─── Available data ───
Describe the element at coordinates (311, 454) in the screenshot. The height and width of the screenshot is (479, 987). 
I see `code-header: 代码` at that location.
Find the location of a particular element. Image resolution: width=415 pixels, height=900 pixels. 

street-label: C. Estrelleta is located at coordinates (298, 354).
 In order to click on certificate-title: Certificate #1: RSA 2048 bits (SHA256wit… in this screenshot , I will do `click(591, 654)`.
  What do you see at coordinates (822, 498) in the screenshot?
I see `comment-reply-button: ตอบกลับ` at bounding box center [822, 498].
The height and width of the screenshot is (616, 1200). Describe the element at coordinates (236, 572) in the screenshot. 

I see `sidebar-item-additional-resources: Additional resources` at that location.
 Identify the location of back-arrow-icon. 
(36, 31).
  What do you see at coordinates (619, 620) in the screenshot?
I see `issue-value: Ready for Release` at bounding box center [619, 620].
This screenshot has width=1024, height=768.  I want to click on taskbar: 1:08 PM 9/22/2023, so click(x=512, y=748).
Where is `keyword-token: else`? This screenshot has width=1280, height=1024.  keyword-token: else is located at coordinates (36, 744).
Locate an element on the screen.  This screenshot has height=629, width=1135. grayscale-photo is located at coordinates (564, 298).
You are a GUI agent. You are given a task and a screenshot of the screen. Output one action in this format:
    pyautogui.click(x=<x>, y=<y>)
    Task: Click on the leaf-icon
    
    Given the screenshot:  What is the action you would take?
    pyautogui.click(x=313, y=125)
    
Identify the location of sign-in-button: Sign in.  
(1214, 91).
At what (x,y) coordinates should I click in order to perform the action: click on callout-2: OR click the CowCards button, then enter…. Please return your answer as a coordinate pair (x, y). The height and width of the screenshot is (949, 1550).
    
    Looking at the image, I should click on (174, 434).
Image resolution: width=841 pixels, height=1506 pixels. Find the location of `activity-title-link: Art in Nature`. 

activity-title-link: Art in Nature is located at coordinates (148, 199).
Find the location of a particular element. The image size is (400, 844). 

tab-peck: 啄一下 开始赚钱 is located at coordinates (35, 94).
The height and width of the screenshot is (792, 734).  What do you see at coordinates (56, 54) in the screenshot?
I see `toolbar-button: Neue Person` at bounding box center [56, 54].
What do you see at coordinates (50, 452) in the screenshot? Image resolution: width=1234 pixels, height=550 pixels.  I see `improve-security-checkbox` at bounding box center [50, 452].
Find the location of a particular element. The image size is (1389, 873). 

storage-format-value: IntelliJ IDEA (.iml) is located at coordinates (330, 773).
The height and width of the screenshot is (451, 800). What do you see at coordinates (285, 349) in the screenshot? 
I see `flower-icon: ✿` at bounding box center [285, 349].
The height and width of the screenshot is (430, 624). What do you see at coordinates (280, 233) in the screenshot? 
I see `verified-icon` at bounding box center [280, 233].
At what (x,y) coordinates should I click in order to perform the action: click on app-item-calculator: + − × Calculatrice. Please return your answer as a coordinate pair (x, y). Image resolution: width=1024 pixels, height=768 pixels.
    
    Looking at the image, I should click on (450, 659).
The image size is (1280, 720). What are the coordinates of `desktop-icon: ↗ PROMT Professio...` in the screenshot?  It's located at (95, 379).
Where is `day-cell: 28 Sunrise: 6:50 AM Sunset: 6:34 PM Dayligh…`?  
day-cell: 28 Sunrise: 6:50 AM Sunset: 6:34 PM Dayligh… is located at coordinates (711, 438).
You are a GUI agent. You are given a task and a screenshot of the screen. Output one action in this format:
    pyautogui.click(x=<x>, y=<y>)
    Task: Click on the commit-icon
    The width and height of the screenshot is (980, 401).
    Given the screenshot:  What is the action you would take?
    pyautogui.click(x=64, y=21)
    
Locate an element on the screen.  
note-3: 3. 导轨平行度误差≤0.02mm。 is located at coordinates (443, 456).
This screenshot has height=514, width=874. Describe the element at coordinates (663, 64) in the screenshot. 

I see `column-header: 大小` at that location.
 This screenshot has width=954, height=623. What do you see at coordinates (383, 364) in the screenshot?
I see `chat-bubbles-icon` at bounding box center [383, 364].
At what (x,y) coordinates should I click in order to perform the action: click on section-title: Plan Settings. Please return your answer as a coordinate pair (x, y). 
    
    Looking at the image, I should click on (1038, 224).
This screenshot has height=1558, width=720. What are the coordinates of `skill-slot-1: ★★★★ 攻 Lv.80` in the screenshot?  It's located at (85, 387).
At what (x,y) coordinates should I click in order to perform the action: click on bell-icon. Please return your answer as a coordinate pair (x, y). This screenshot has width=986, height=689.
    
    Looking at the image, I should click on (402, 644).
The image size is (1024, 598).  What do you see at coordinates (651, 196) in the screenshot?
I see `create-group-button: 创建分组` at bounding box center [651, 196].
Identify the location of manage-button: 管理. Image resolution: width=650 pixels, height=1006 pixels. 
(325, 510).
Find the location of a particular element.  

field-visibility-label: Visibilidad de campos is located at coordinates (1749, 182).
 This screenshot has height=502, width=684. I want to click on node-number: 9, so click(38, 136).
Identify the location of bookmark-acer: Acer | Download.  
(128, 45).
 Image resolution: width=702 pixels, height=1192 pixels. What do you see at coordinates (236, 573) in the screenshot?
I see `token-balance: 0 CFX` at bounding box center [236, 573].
───
-- Task objective --
Give the stretch from the line containing "The height and width of the screenshot is (451, 800)." through the line containing "center [280, 233]." as a Markdown table with the columns No. and Line. Number each line and leave out any blank lines.

-- Problem solution --
| No. | Line |
|---|---|
| 1 | The height and width of the screenshot is (451, 800). What do you see at coordinates (285, 349) in the screenshot?  |
| 2 | I see `flower-icon: ✿` at bounding box center [285, 349]. |
| 3 | The height and width of the screenshot is (430, 624). What do you see at coordinates (280, 233) in the screenshot?  |
| 4 | I see `verified-icon` at bounding box center [280, 233]. |